▶ ABOUT THIS EXERCISE:
Copy out the entries that come next, exactly.
◆ ◆ ◆
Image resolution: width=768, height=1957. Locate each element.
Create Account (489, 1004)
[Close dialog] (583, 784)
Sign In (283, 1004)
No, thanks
◆ ◆ ◆
▶ EXERCISE RESULT:
Image resolution: width=768, height=1957. Locate each element.
Create Account (489, 1004)
[Close dialog] (583, 784)
Sign In (283, 1004)
No, thanks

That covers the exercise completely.